West Texas Intermediate futures have struggled for direction this week, erasing earlier losses to trade little changed on Thursday. Hangzhou is the latest Chinese city to start mass virus testing, while the nation’s top state-run oil processor said during an earnings call that the resurgence was slowing fuel demand.
The oil market has been gripped by a volatile period of trading since Russia’s invasion of Ukraine in late February and the more recent Covid-19 comeback in China. Traders are also grappling with just how big the hit to Russian supply will be. Surging oil product prices — U.S. diesel futures are at a record — point to a tight underlying market for refined products.
“It is remarkable how we end up with this sideways trading,” said Hans van Cleef, senior energy economist at ABN Amro. “The lower demand due to the Chinese lockdowns is fully balancing out the supply fears of lower exports from Russia.”

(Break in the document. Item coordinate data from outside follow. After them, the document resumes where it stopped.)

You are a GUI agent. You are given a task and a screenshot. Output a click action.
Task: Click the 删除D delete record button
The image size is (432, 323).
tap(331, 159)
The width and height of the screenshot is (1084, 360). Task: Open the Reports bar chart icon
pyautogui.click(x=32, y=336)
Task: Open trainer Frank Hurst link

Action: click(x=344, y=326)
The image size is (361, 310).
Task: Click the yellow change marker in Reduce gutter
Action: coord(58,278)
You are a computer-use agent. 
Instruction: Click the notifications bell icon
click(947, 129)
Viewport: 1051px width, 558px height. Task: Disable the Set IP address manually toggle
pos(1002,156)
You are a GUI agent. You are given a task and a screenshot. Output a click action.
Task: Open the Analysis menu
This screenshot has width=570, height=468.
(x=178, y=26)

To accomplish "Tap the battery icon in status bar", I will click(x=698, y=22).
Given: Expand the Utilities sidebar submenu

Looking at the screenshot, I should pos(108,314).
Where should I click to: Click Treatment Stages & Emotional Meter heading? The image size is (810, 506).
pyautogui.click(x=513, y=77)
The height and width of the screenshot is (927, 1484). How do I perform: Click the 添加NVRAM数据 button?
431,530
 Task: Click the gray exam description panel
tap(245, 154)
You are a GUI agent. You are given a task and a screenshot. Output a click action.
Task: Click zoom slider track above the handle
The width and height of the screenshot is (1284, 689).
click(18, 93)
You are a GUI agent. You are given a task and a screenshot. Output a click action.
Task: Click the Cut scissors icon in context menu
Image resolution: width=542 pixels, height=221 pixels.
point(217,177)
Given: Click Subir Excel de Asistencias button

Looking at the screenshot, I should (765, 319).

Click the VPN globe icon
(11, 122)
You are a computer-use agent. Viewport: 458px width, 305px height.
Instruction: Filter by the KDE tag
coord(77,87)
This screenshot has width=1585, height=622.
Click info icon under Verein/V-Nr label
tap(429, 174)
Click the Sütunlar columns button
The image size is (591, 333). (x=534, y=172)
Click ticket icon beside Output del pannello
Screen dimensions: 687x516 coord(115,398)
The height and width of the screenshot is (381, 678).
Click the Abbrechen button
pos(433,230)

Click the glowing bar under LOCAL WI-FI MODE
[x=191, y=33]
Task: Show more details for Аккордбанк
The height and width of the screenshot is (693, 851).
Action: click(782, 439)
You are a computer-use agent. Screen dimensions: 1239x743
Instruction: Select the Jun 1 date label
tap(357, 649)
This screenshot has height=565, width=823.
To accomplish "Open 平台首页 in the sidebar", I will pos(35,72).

Russia’s finance minister said the nation’s oil output may drop by as much as 17% this year as buyers shun its crude. The U.S. and U.K. are banning imports from the OPEC+ producer, while the European Union discusses similar steps. Germany said it was prepared to back a gradual ban.
It’s not just diesel markets that have been strong of late. On Wednesday profits from turning crude into gasoline were the highest since 2013 in the U.S. That came after inventories of the fuel fell for a fourth week.
The U.S. East Coast is bearing the brunt of the tightness in part because shrinking refining capacity has led to increased reliance on U.S. Gulf Coast shipments. However, Gulf Coast processors are instead exporting more fuel at a premium as buyers in Latin America and Europe replace Russian supply.